### SUPPLIED DATA
START

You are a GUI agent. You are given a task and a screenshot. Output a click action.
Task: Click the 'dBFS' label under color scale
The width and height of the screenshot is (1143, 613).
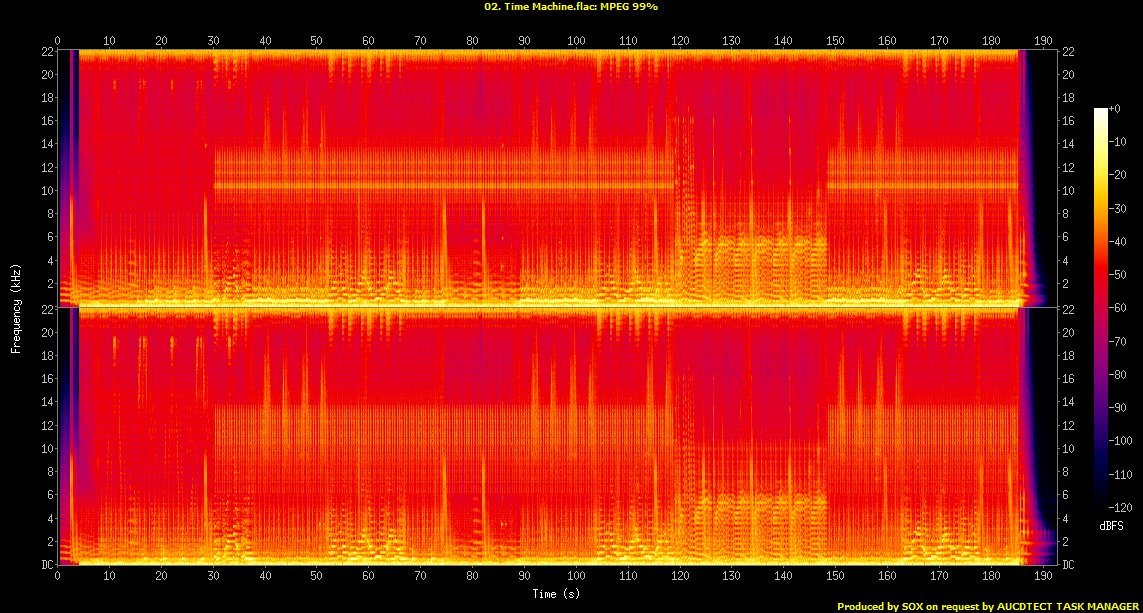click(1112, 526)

END
START

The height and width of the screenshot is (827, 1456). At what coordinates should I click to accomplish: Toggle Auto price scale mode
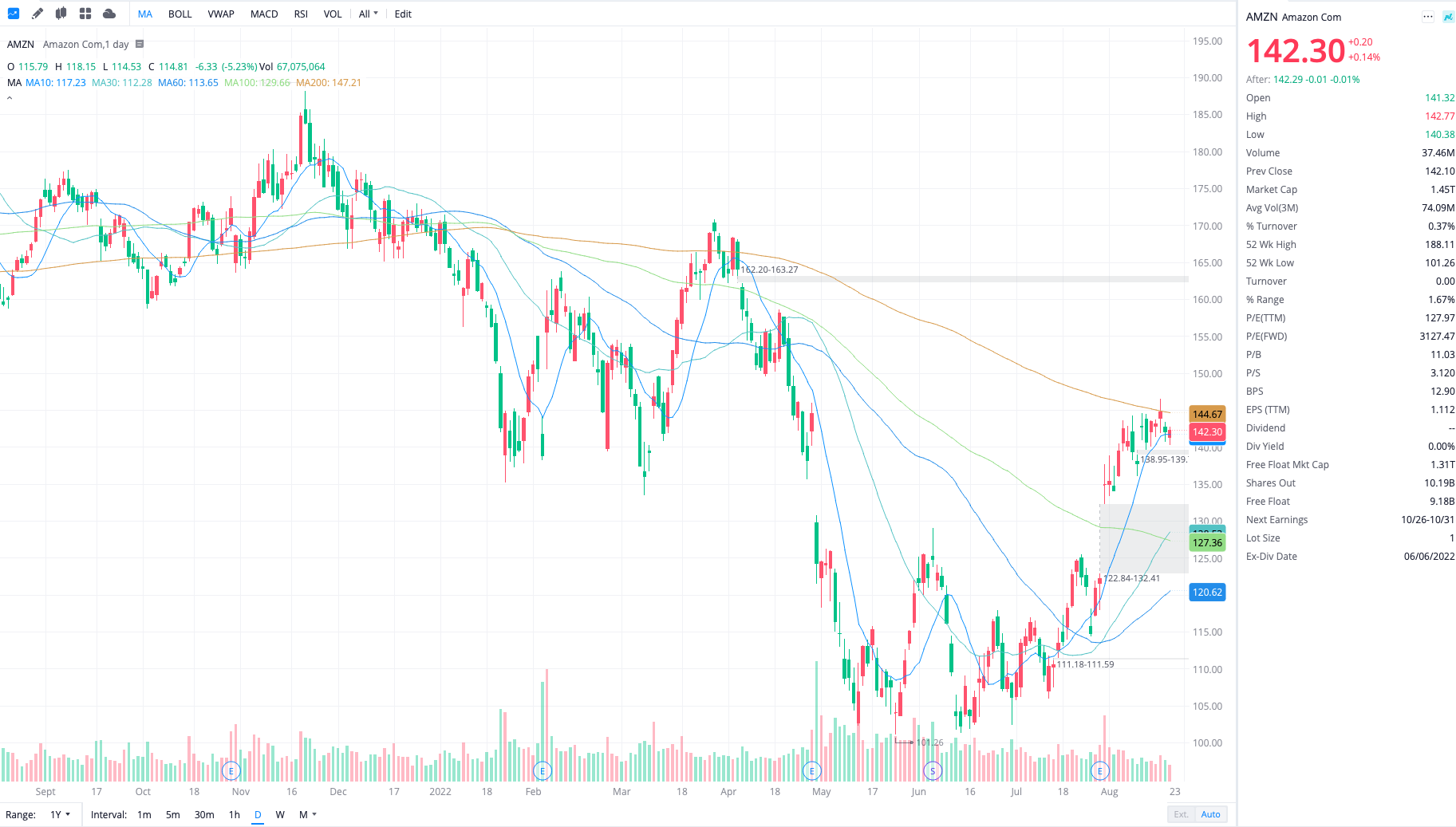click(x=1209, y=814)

END

### YOUR TASK
Identify every line of the material above that contains the string "screenshot", and copy each such line. The match is case-sensitive.

### RIGHT ANSWER
You are a GUI agent. You are given a task and a screenshot. Output a click action.
The width and height of the screenshot is (1143, 613).
The height and width of the screenshot is (827, 1456). At what coordinates should I click to accomplish: Toggle Auto price scale mode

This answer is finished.